* _ACTIVITY_
State how many lines in the listing below contain the word "agent", and write nothing else.

* _MATERIAL FOR THIS EXERCISE_
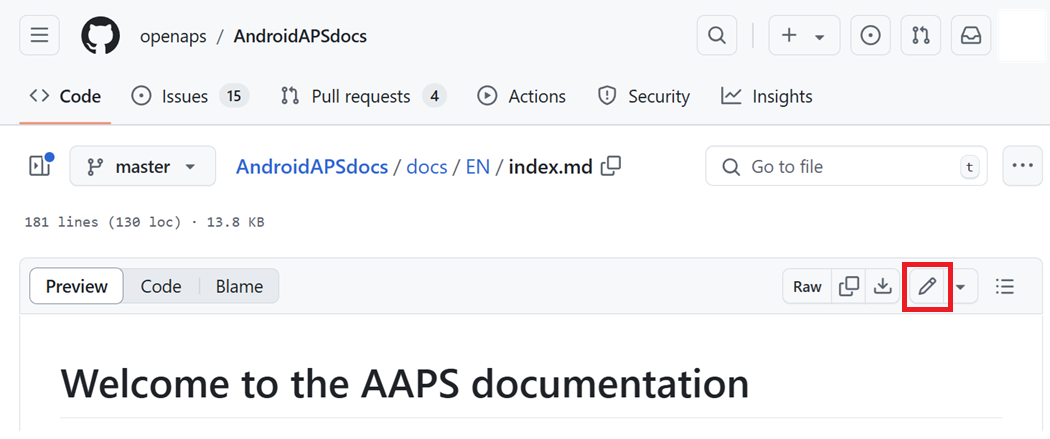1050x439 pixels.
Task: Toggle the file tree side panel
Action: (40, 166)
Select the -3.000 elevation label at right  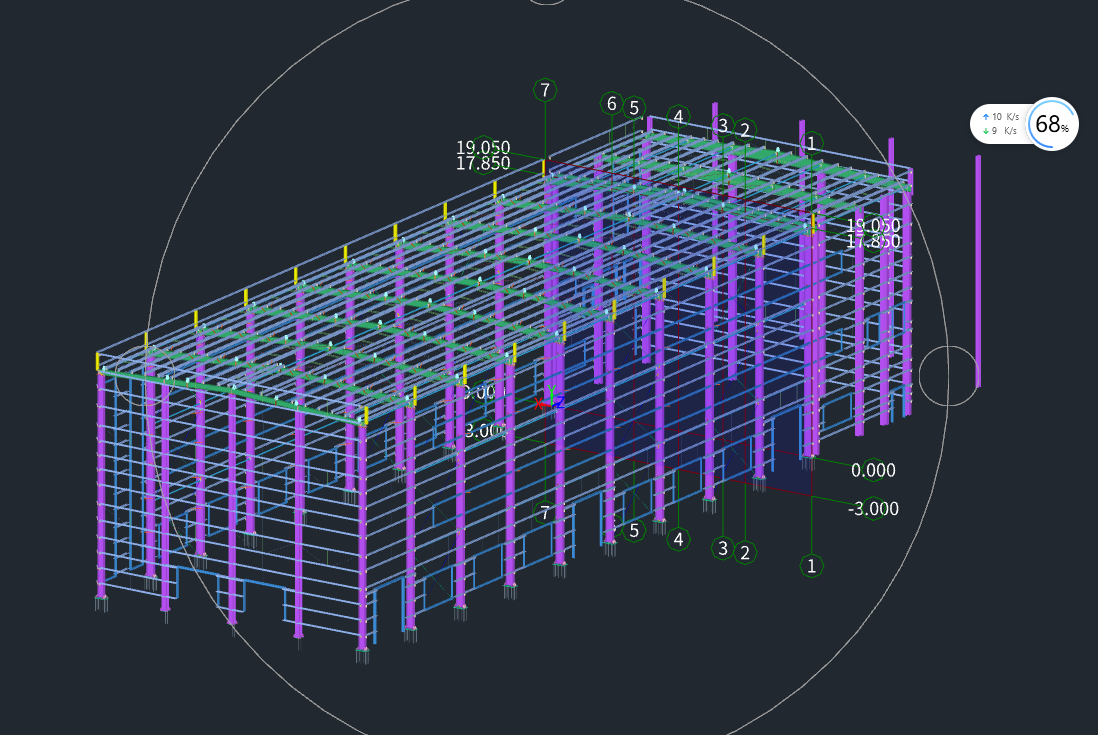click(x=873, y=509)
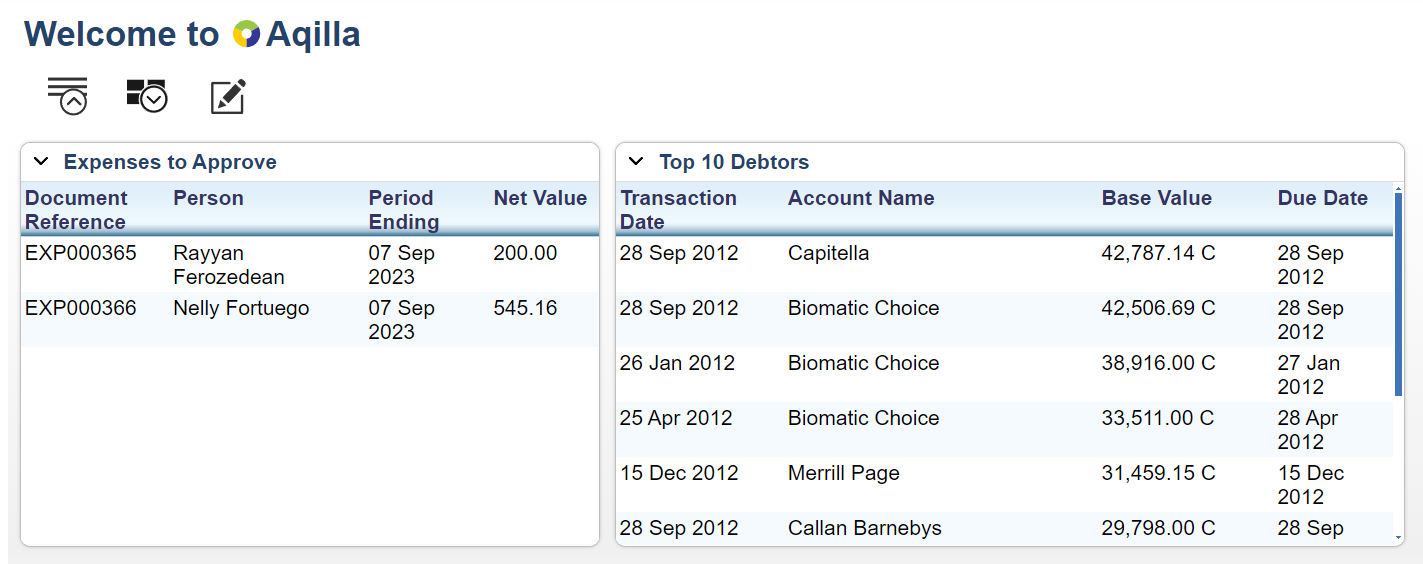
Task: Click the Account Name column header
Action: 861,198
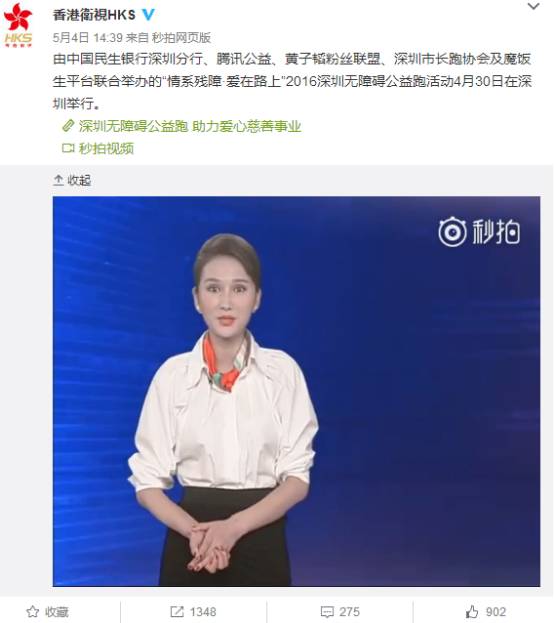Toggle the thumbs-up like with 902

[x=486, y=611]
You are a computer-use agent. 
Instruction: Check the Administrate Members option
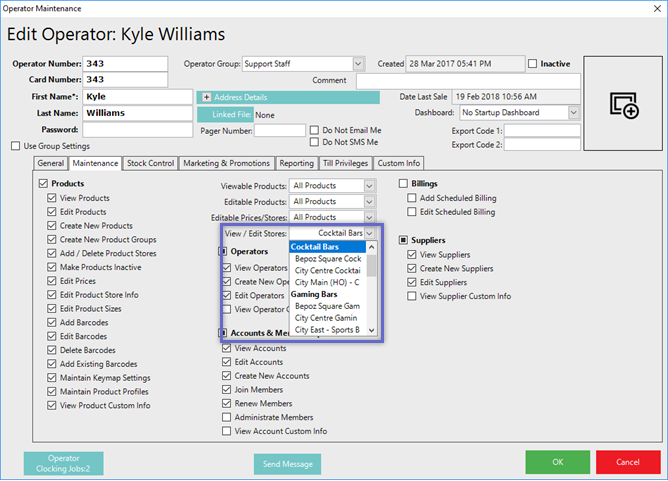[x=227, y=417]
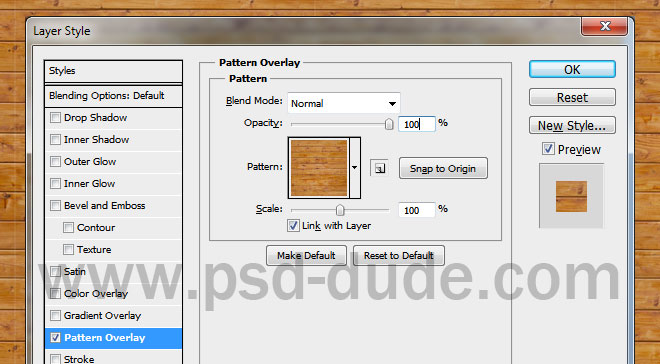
==
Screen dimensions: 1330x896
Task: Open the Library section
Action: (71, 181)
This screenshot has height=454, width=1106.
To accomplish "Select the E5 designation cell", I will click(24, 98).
---
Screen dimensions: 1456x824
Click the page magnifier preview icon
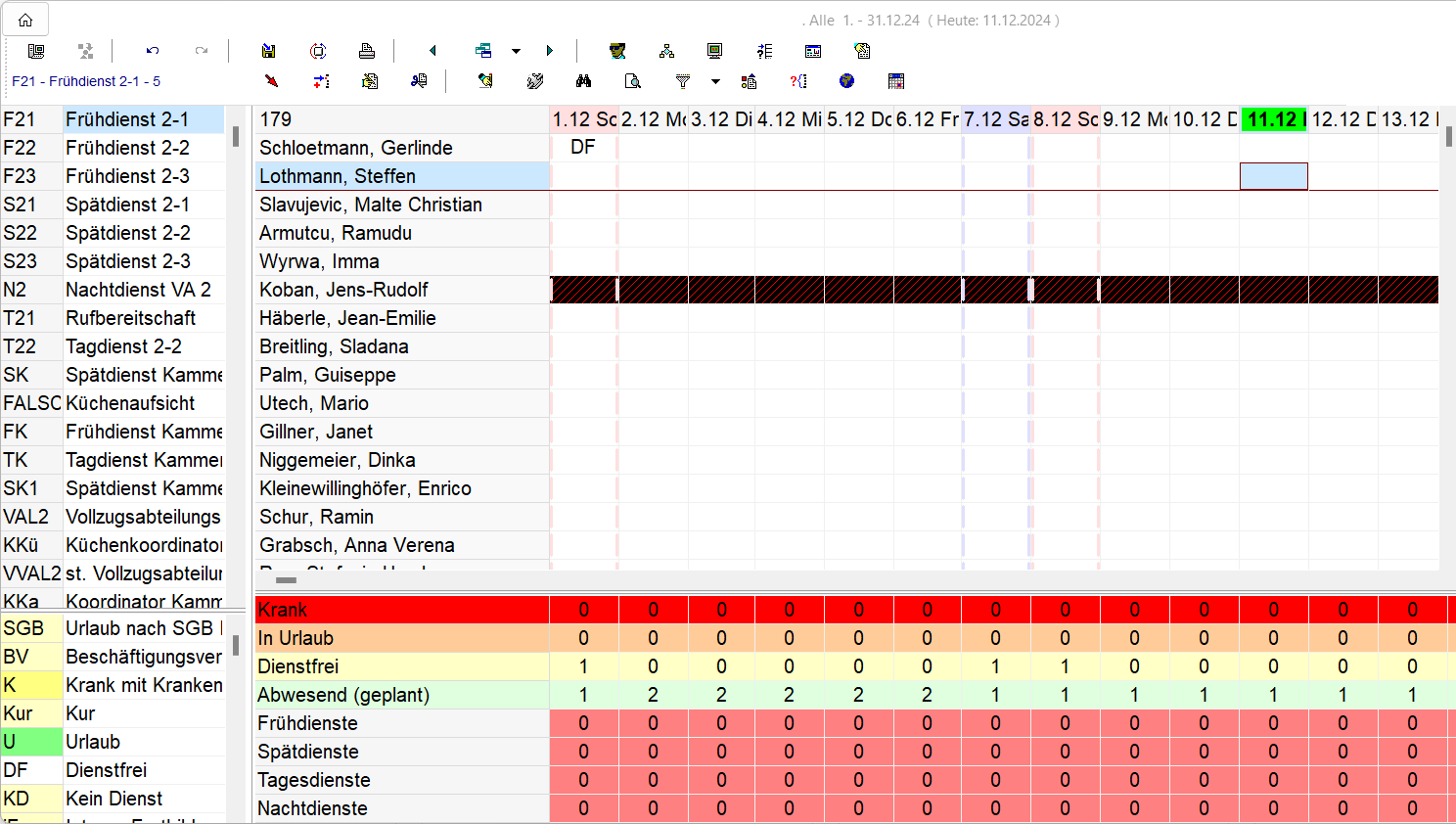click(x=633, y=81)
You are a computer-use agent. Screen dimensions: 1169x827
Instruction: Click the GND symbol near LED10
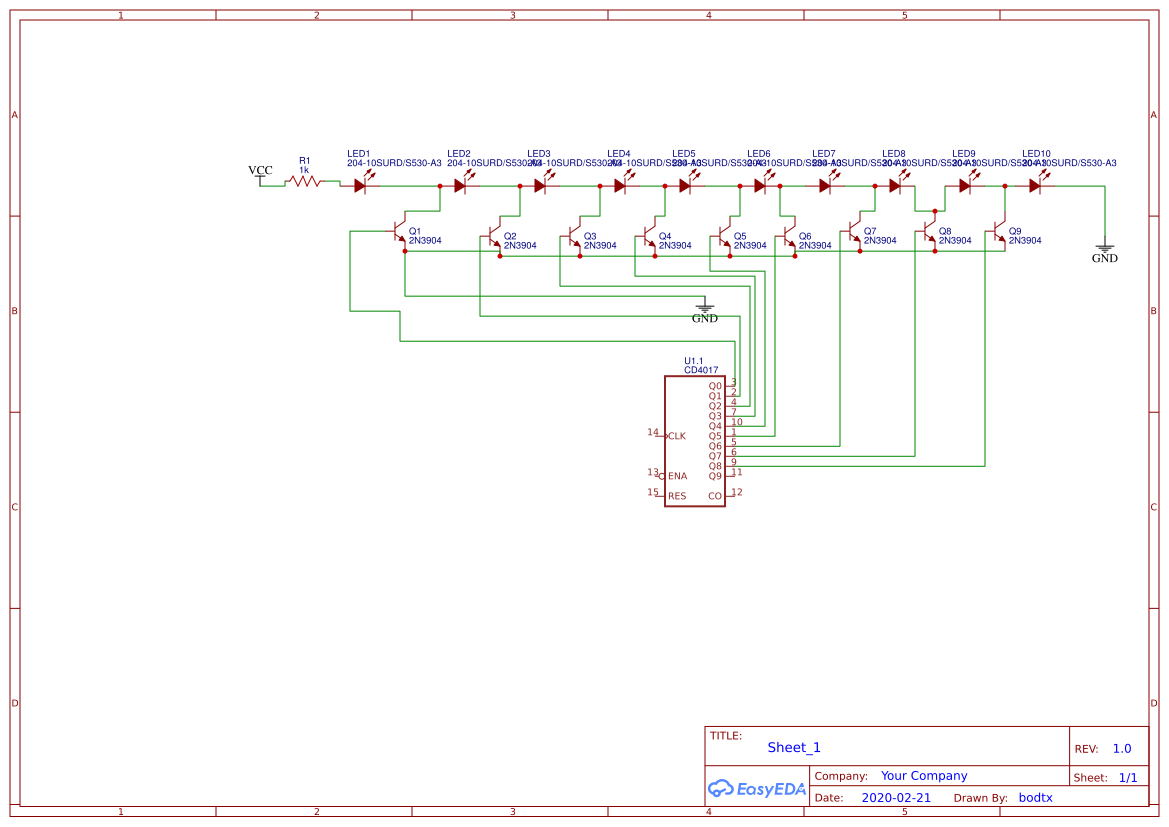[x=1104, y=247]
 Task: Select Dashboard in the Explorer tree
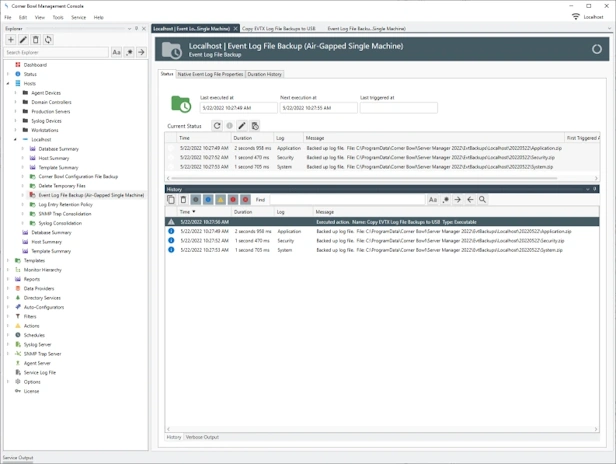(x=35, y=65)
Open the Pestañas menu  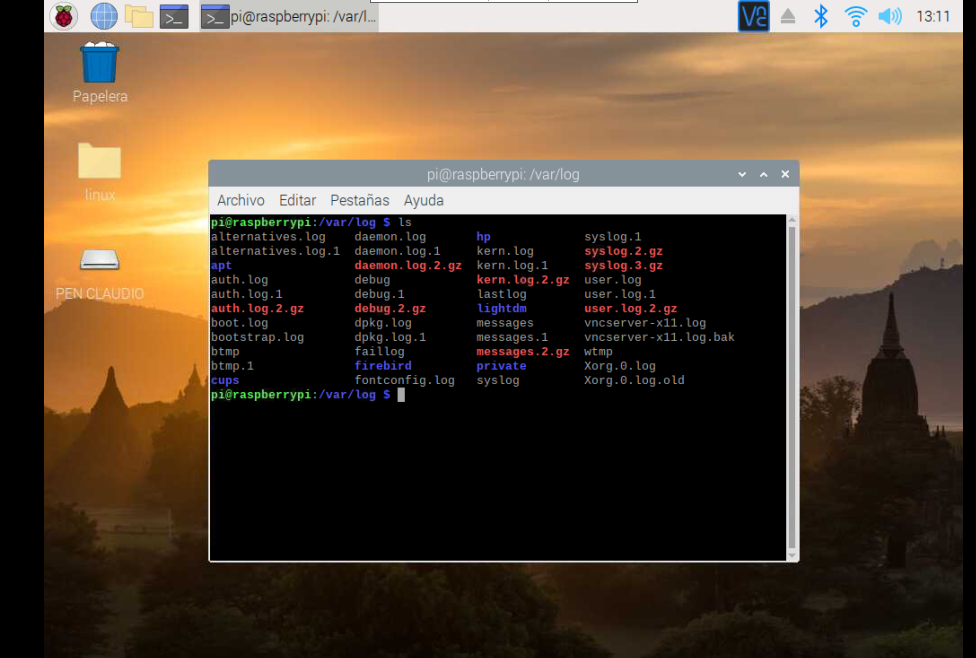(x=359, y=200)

* _ANSWER TO THIS EXERCISE_
2